DATASET RECORDS below:
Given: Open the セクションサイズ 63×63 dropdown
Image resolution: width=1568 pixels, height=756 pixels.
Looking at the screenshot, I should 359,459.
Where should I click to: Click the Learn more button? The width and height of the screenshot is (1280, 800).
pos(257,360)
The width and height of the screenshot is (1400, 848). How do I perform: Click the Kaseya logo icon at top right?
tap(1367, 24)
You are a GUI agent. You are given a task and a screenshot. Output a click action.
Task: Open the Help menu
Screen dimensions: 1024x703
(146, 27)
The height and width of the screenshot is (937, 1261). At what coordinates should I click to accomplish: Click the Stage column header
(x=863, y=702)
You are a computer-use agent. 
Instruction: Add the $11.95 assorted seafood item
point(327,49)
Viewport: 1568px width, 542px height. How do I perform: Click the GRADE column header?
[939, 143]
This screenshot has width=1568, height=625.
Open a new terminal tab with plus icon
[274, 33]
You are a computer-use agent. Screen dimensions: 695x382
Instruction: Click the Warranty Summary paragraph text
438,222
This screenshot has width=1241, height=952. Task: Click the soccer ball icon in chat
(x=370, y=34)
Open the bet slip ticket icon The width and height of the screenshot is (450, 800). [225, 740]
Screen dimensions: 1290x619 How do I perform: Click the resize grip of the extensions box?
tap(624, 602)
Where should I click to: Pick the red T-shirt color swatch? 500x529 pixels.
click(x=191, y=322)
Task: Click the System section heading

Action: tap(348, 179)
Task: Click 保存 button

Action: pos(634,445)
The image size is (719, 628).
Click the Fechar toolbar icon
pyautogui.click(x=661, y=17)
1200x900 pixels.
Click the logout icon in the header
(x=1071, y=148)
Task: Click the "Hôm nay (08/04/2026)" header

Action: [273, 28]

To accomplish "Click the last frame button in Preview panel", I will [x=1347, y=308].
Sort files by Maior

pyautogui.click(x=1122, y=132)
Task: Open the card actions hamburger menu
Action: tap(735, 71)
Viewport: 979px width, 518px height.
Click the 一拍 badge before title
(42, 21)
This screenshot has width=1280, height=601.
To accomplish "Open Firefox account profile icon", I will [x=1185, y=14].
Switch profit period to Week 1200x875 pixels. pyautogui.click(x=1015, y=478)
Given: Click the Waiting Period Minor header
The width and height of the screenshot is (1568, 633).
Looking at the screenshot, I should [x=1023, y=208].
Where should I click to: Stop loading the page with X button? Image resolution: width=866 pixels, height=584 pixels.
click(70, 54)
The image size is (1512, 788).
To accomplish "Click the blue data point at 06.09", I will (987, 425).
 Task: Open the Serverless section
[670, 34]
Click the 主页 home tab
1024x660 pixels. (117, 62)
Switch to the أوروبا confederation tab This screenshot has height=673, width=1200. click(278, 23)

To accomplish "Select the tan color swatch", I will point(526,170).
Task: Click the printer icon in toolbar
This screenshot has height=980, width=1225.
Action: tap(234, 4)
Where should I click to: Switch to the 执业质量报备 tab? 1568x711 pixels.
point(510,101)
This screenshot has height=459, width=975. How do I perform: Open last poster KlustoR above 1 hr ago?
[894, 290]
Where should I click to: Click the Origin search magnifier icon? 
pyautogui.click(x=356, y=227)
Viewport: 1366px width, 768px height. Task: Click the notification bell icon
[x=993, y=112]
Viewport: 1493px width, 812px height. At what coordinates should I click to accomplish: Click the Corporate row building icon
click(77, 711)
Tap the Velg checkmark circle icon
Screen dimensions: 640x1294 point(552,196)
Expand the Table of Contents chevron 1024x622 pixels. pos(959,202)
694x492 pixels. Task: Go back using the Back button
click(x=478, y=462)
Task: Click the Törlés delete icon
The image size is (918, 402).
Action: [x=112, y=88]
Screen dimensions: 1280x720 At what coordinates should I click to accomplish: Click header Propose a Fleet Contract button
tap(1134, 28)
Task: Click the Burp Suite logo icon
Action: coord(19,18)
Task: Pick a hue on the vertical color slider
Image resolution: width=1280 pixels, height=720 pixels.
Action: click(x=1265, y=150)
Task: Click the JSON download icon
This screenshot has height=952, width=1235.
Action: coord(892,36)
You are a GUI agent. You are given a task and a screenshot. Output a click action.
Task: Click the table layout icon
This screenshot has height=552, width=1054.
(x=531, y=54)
End of DATASET RECORDS.
- **WHAT IS BEING ASKED**: A verbatim copy of the records above should be returned.

- **RESULT OF THE EXERCISE**:
Given: Open the セクションサイズ 63×63 dropdown
Image resolution: width=1568 pixels, height=756 pixels.
Looking at the screenshot, I should 359,459.
Where should I click to: Click the Learn more button? The width and height of the screenshot is (1280, 800).
pos(257,360)
The width and height of the screenshot is (1400, 848). How do I perform: Click the Kaseya logo icon at top right?
tap(1367, 24)
You are a GUI agent. You are given a task and a screenshot. Output a click action.
Task: Open the Help menu
Screen dimensions: 1024x703
(146, 27)
The height and width of the screenshot is (937, 1261). At what coordinates should I click to accomplish: Click the Stage column header
(x=863, y=702)
You are a computer-use agent. 
Instruction: Add the $11.95 assorted seafood item
point(327,49)
Viewport: 1568px width, 542px height. How do I perform: Click the GRADE column header?
[939, 143]
This screenshot has width=1568, height=625.
Open a new terminal tab with plus icon
[274, 33]
You are a computer-use agent. Screen dimensions: 695x382
Instruction: Click the Warranty Summary paragraph text
438,222
This screenshot has width=1241, height=952. Task: Click the soccer ball icon in chat
(x=370, y=34)
Open the bet slip ticket icon The width and height of the screenshot is (450, 800). [225, 740]
Screen dimensions: 1290x619 How do I perform: Click the resize grip of the extensions box?
tap(624, 602)
Where should I click to: Pick the red T-shirt color swatch? 500x529 pixels.
click(x=191, y=322)
Task: Click the System section heading

Action: tap(348, 179)
Task: Click 保存 button

Action: pos(634,445)
The image size is (719, 628).
Click the Fechar toolbar icon
pyautogui.click(x=661, y=17)
1200x900 pixels.
Click the logout icon in the header
(x=1071, y=148)
Task: Click the "Hôm nay (08/04/2026)" header

Action: [273, 28]

To accomplish "Click the last frame button in Preview panel", I will [x=1347, y=308].
Sort files by Maior

pyautogui.click(x=1122, y=132)
Task: Open the card actions hamburger menu
Action: tap(735, 71)
Viewport: 979px width, 518px height.
Click the 一拍 badge before title
(42, 21)
This screenshot has width=1280, height=601.
To accomplish "Open Firefox account profile icon", I will [x=1185, y=14].
Switch profit period to Week 1200x875 pixels. pyautogui.click(x=1015, y=478)
Given: Click the Waiting Period Minor header
The width and height of the screenshot is (1568, 633).
Looking at the screenshot, I should [x=1023, y=208].
Where should I click to: Stop loading the page with X button? Image resolution: width=866 pixels, height=584 pixels.
click(70, 54)
The image size is (1512, 788).
To accomplish "Click the blue data point at 06.09", I will (987, 425).
 Task: Open the Serverless section
[670, 34]
Click the 主页 home tab
1024x660 pixels. (117, 62)
Switch to the أوروبا confederation tab This screenshot has height=673, width=1200. click(278, 23)

To accomplish "Select the tan color swatch", I will point(526,170).
Task: Click the printer icon in toolbar
This screenshot has height=980, width=1225.
Action: tap(234, 4)
Where should I click to: Switch to the 执业质量报备 tab? 1568x711 pixels.
point(510,101)
This screenshot has height=459, width=975. How do I perform: Open last poster KlustoR above 1 hr ago?
[894, 290]
Where should I click to: Click the Origin search magnifier icon? 
pyautogui.click(x=356, y=227)
Viewport: 1366px width, 768px height. Task: Click the notification bell icon
[x=993, y=112]
Viewport: 1493px width, 812px height. At what coordinates should I click to accomplish: Click the Corporate row building icon
click(77, 711)
Tap the Velg checkmark circle icon
Screen dimensions: 640x1294 point(552,196)
Expand the Table of Contents chevron 1024x622 pixels. pos(959,202)
694x492 pixels. Task: Go back using the Back button
click(x=478, y=462)
Task: Click the Törlés delete icon
The image size is (918, 402).
Action: [x=112, y=88]
Screen dimensions: 1280x720 At what coordinates should I click to accomplish: Click header Propose a Fleet Contract button
tap(1134, 28)
Task: Click the Burp Suite logo icon
Action: coord(19,18)
Task: Pick a hue on the vertical color slider
Image resolution: width=1280 pixels, height=720 pixels.
Action: click(x=1265, y=150)
Task: Click the JSON download icon
This screenshot has height=952, width=1235.
Action: coord(892,36)
You are a GUI agent. You are given a task and a screenshot. Output a click action.
Task: Click the table layout icon
This screenshot has height=552, width=1054.
(x=531, y=54)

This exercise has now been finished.